[Records of locating words and elements]
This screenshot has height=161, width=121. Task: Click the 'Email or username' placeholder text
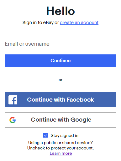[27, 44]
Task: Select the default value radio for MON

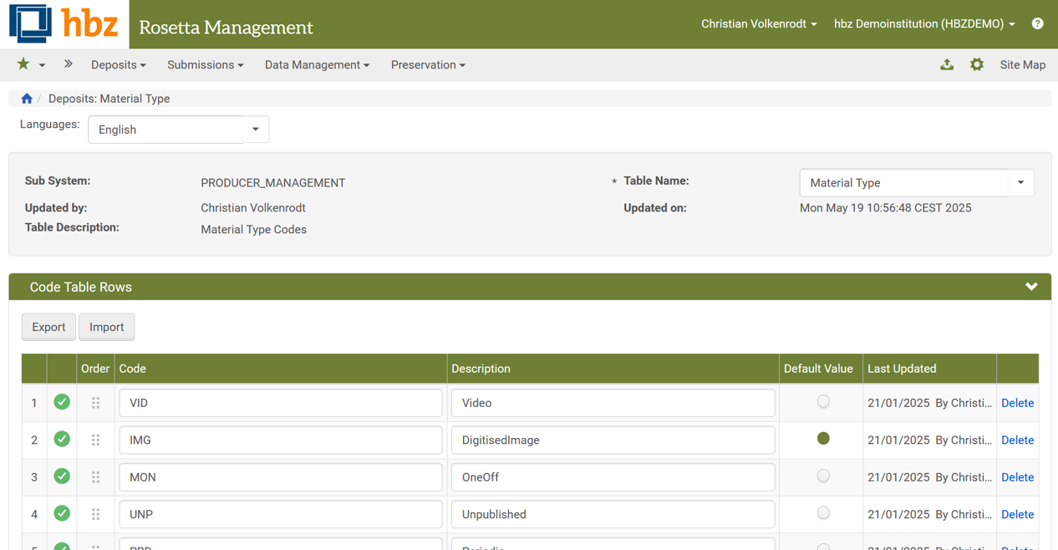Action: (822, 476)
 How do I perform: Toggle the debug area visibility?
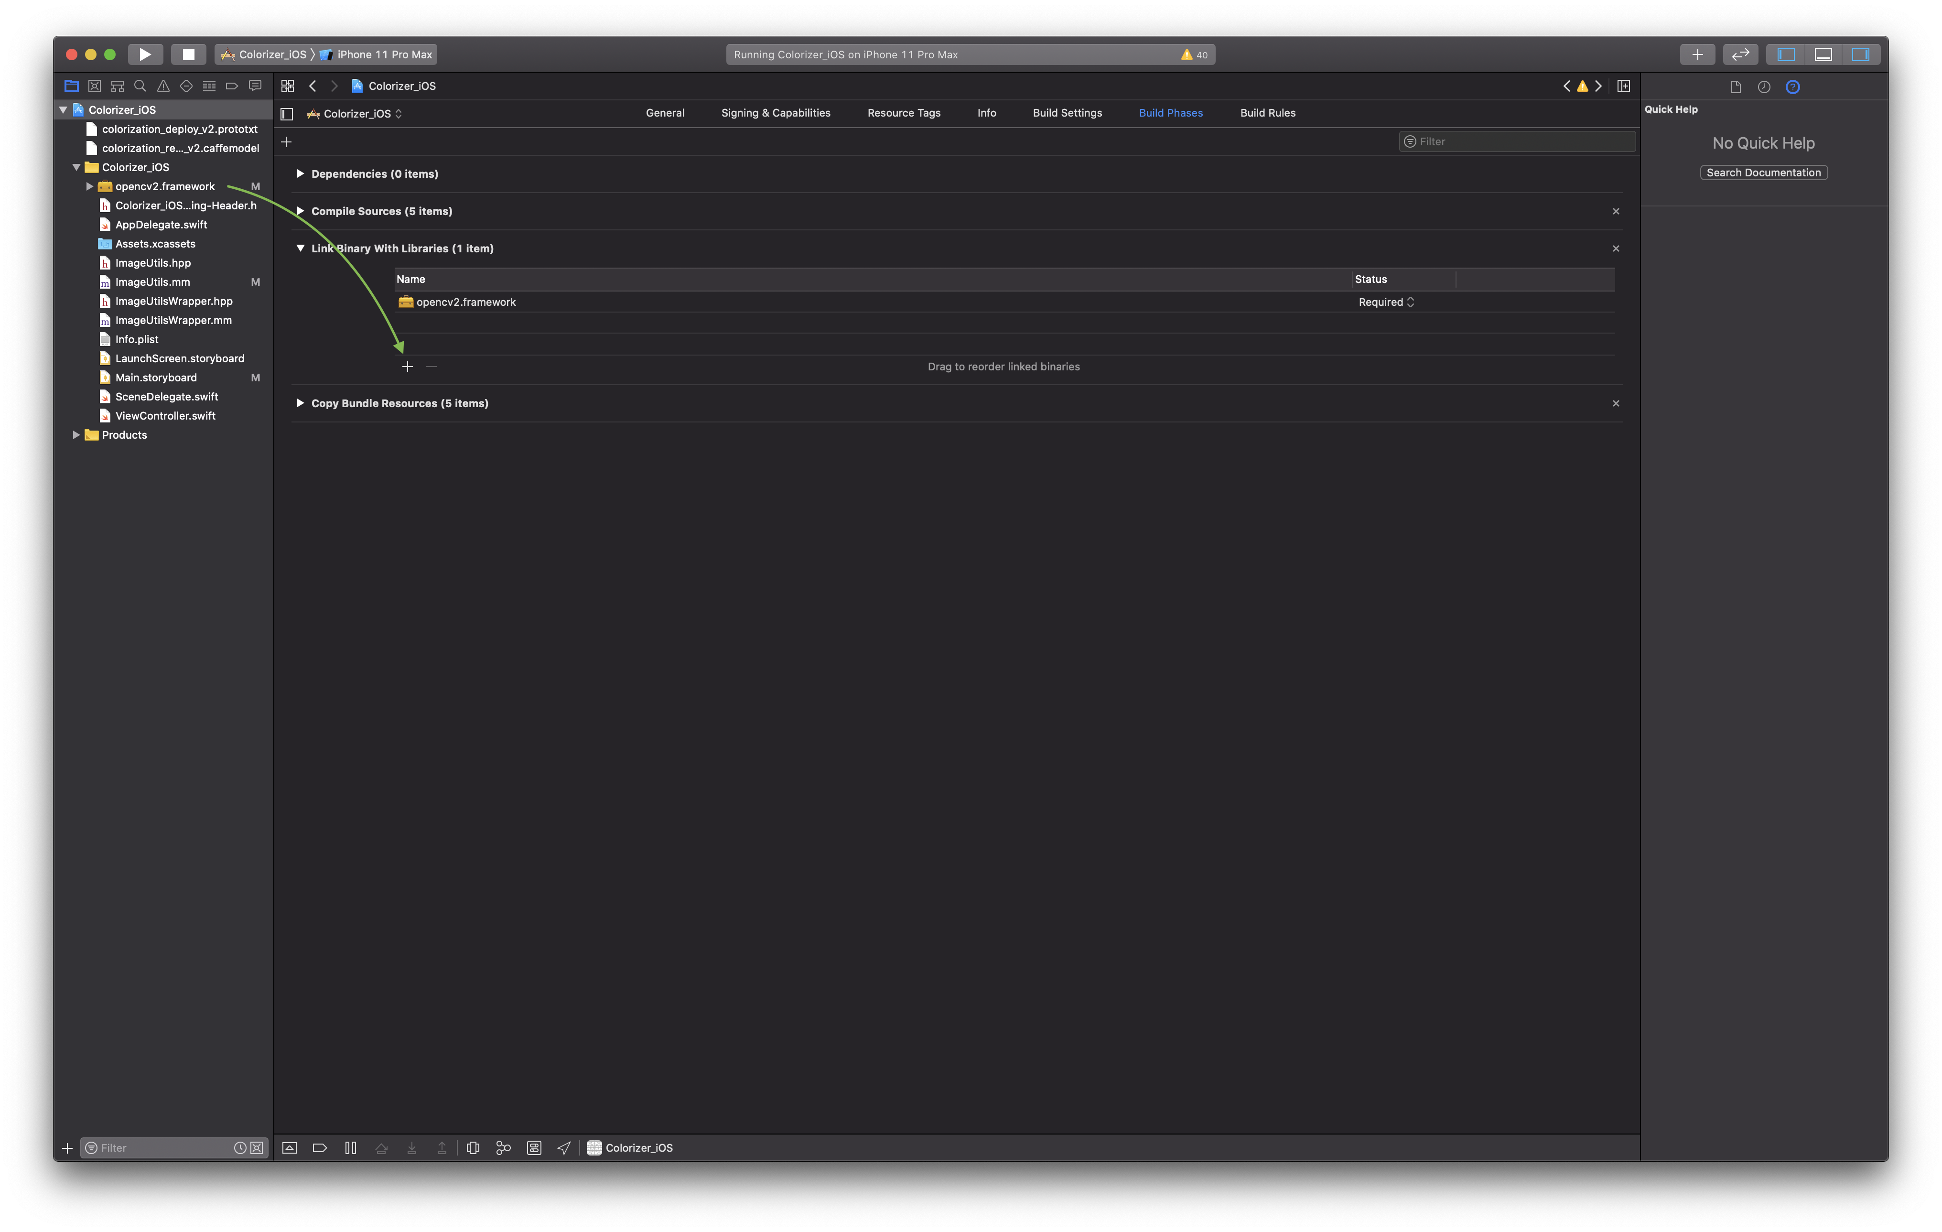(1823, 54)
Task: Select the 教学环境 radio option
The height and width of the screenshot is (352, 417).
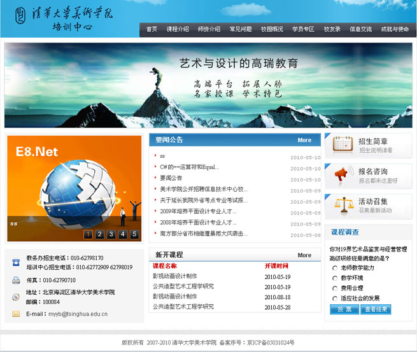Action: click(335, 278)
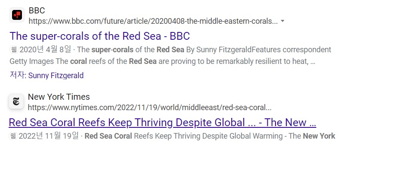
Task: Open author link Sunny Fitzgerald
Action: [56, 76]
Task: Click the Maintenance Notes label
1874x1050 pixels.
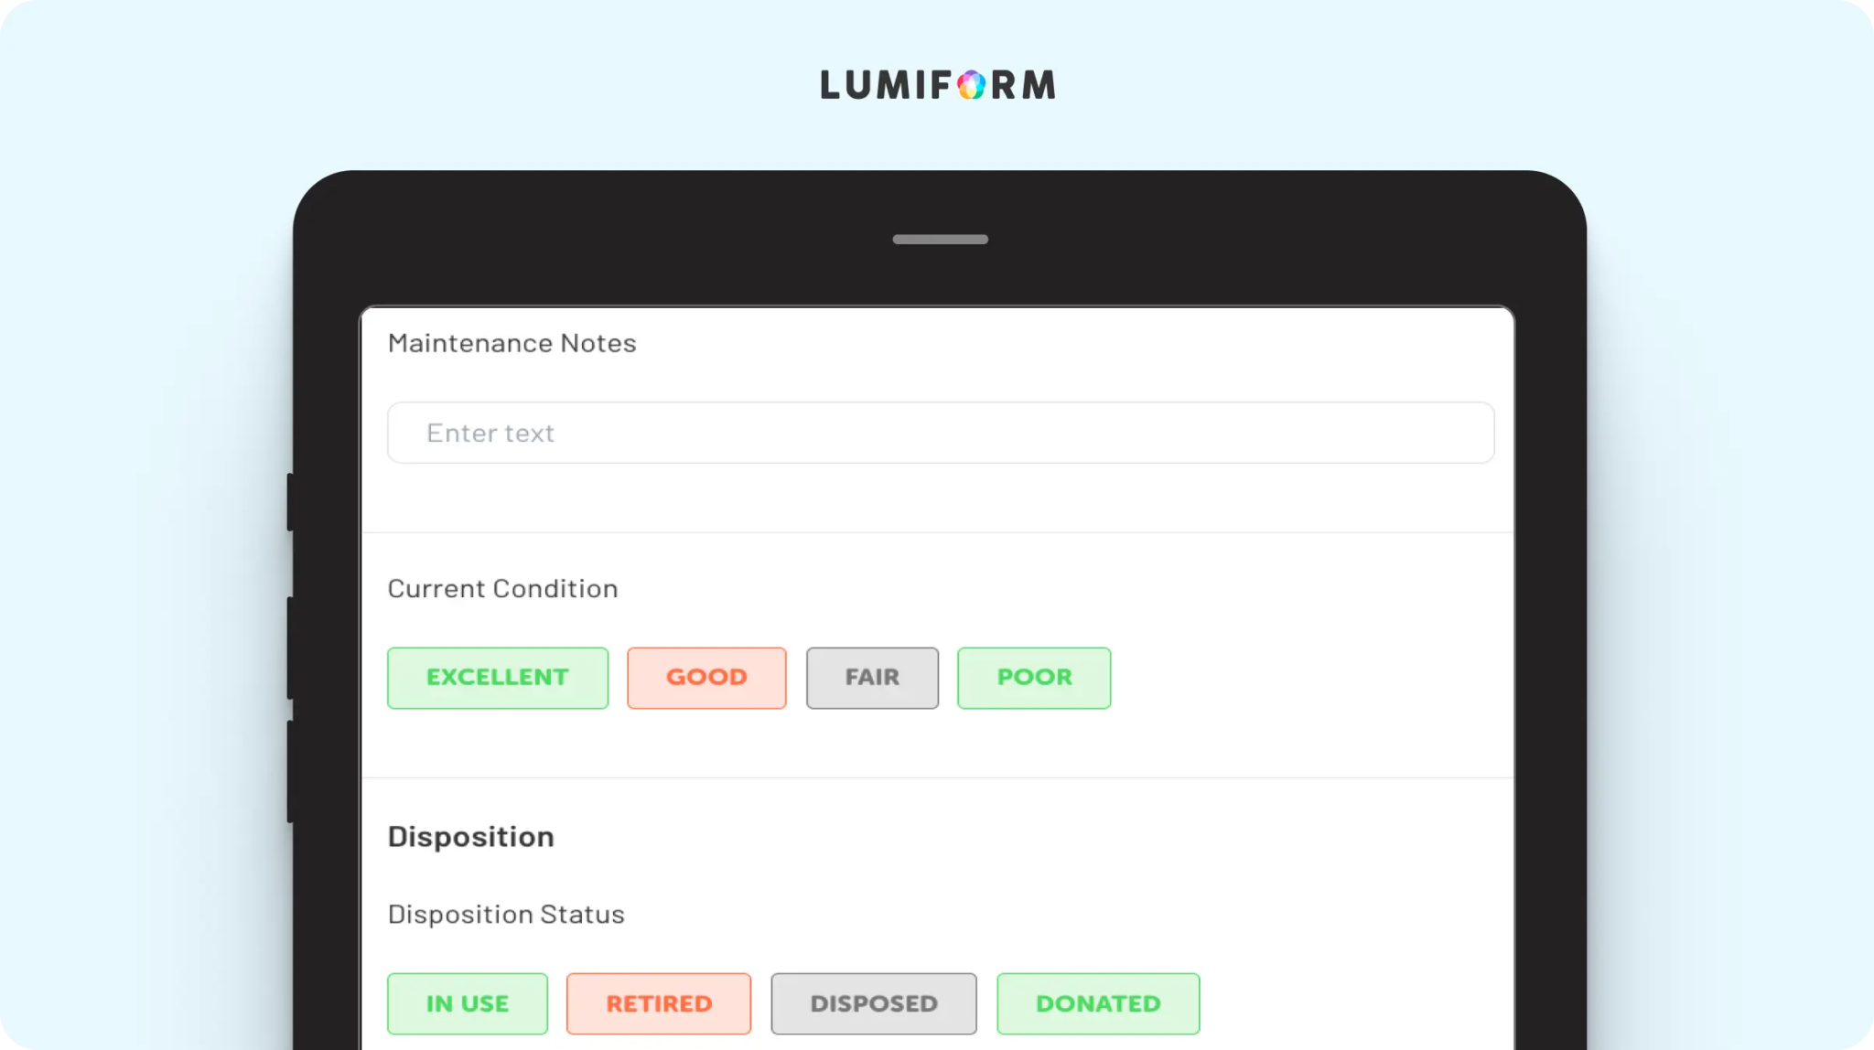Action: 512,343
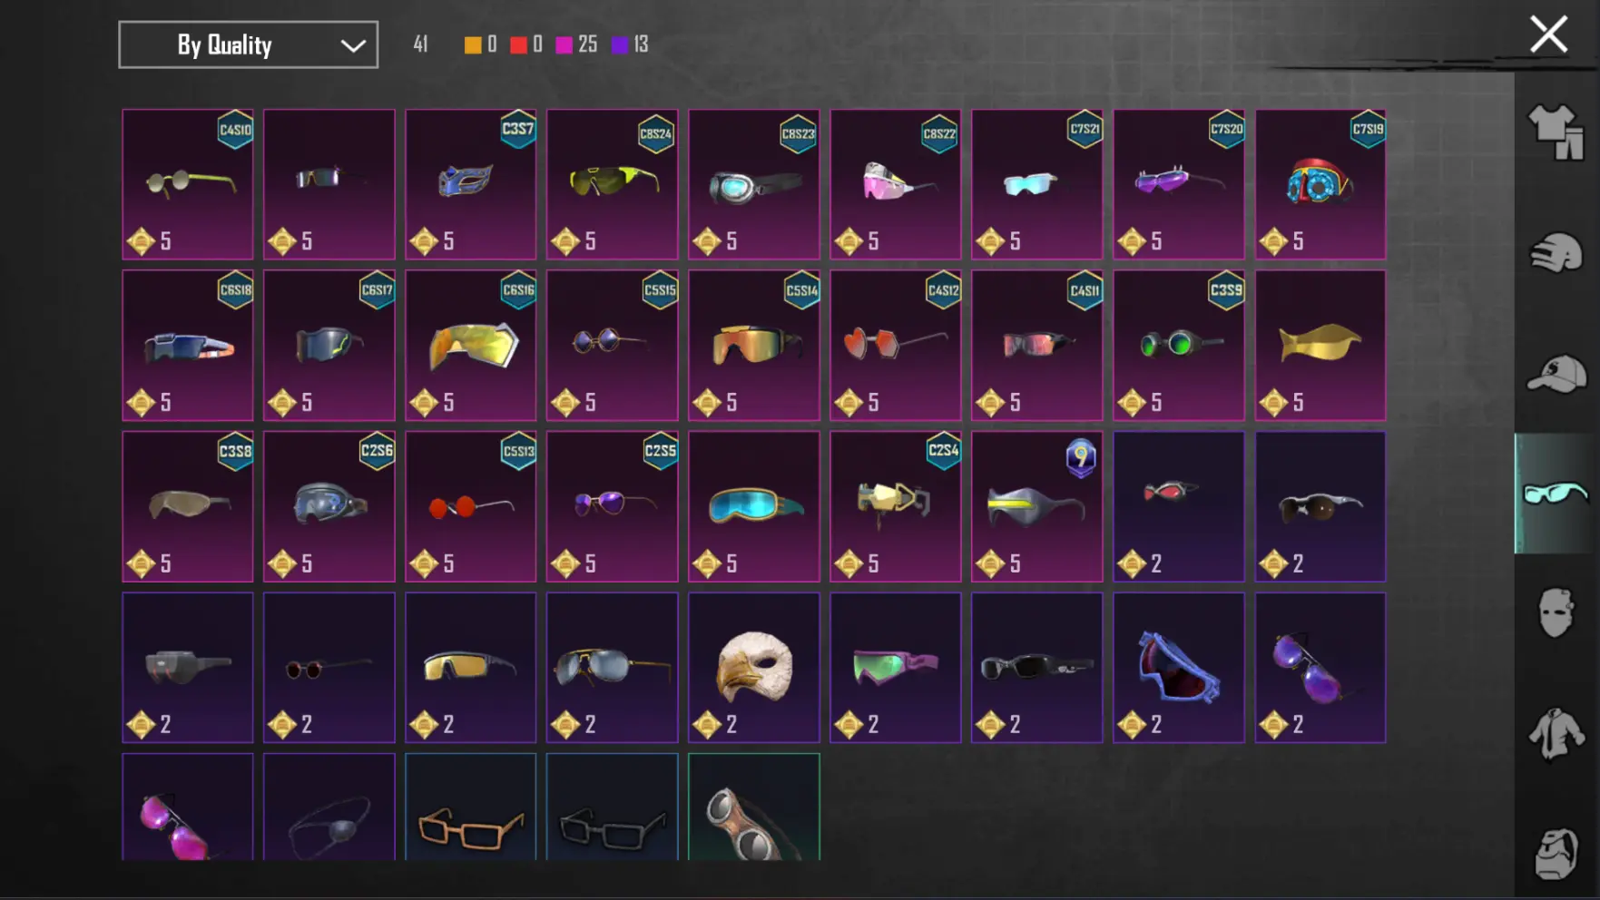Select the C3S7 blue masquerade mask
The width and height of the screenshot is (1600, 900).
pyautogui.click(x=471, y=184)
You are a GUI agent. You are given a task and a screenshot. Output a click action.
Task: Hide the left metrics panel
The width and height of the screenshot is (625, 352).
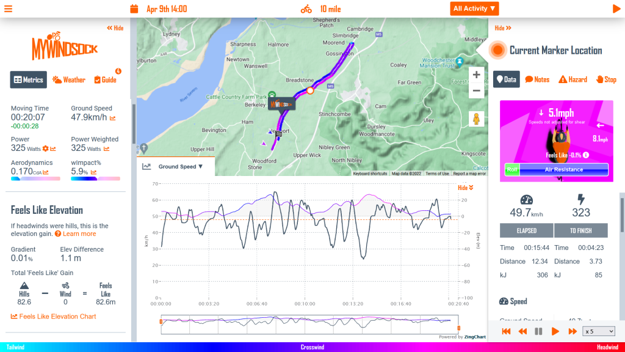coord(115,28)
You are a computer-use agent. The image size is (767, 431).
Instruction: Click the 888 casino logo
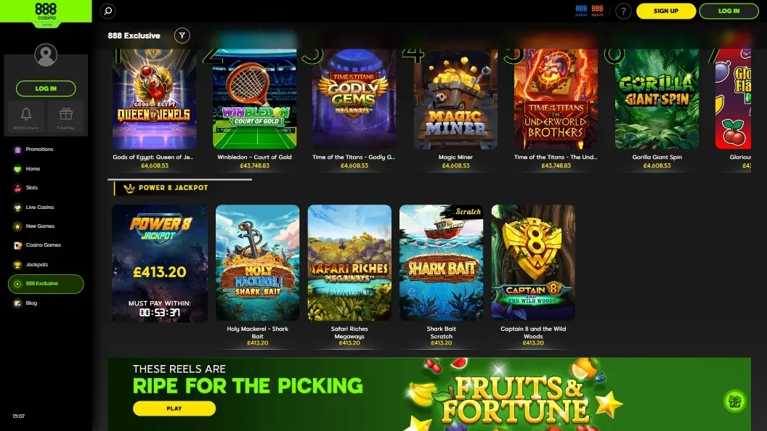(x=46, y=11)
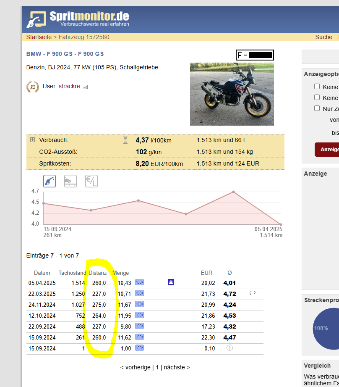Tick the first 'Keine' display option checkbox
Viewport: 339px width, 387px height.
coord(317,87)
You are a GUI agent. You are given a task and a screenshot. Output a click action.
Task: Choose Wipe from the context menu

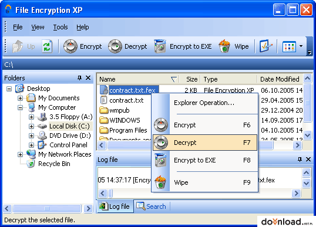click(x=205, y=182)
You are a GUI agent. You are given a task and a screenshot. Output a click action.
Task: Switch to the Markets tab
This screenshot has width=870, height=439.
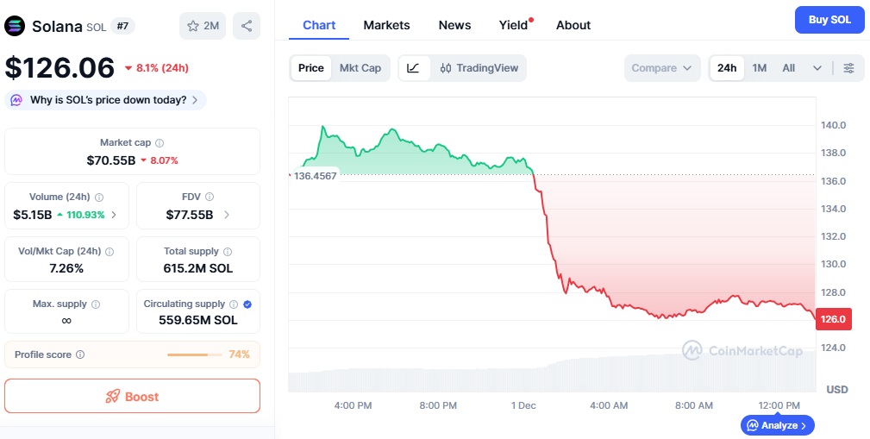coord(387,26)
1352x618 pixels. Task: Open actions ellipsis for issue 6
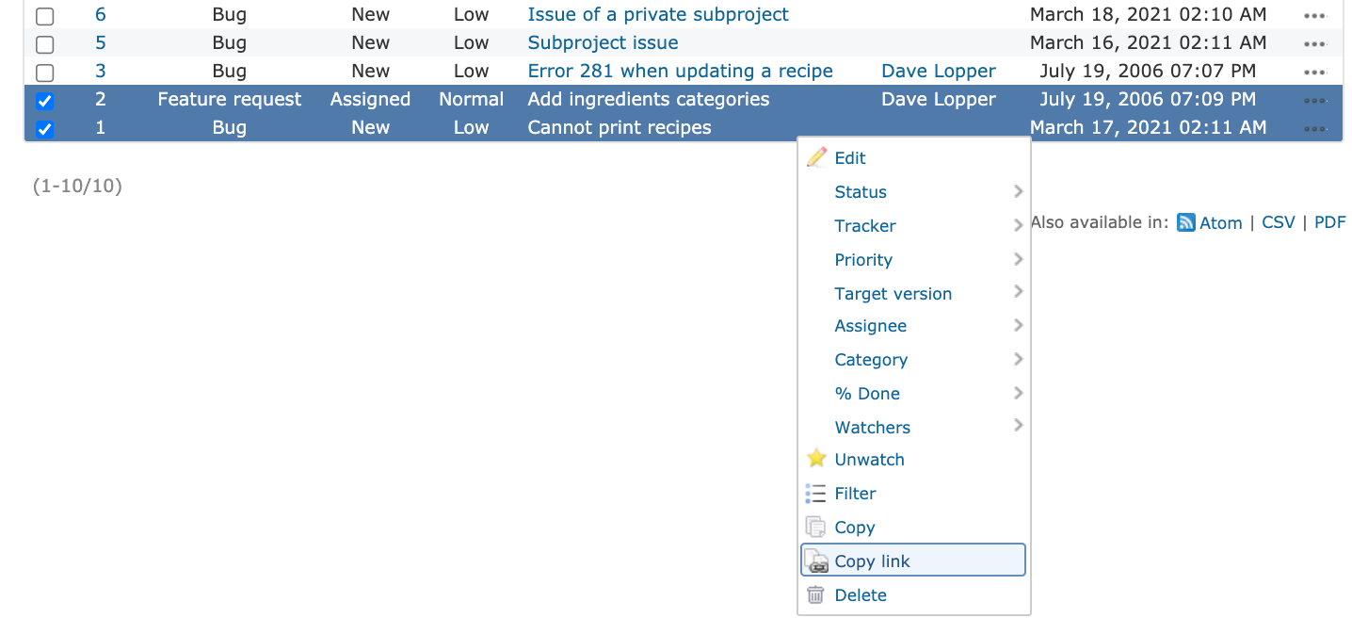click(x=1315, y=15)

● **DO THIS**
Copy out every line of the entries above word for word, leaving out the pictures.

● **WRITTEN RESPONSE**
This screenshot has height=161, width=121. Task: Click the 'Email or username' placeholder text
[27, 44]
Task: Select the default value radio for MON

Action: (822, 476)
 How do I perform: Toggle the debug area visibility?
(1823, 54)
Task: Select the 教学环境 radio option
The height and width of the screenshot is (352, 417).
Action: click(335, 278)
Task: Open author link Sunny Fitzgerald
Action: [56, 76]
Task: Click the Maintenance Notes label
1874x1050 pixels.
Action: 512,343
Select the C3S7 blue masquerade mask
The width and height of the screenshot is (1600, 900).
pyautogui.click(x=471, y=184)
You are a GUI agent. You are given a task and a screenshot. Output a click action.
Task: Hide the left metrics panel
The width and height of the screenshot is (625, 352).
coord(115,28)
You are a computer-use agent. The image size is (767, 431).
Instruction: Click the 888 casino logo
(x=46, y=11)
Tick the first 'Keine' display option checkbox
Viewport: 339px width, 387px height.
coord(317,87)
You are a GUI agent. You are given a task and a screenshot. Output a click action.
Task: Choose Wipe from the context menu

click(x=205, y=182)
You are a GUI agent. You are given a task and a screenshot. Output a click action.
Task: Switch to the Markets tab
This screenshot has width=870, height=439.
coord(387,26)
1352x618 pixels. Task: Open actions ellipsis for issue 6
click(x=1315, y=15)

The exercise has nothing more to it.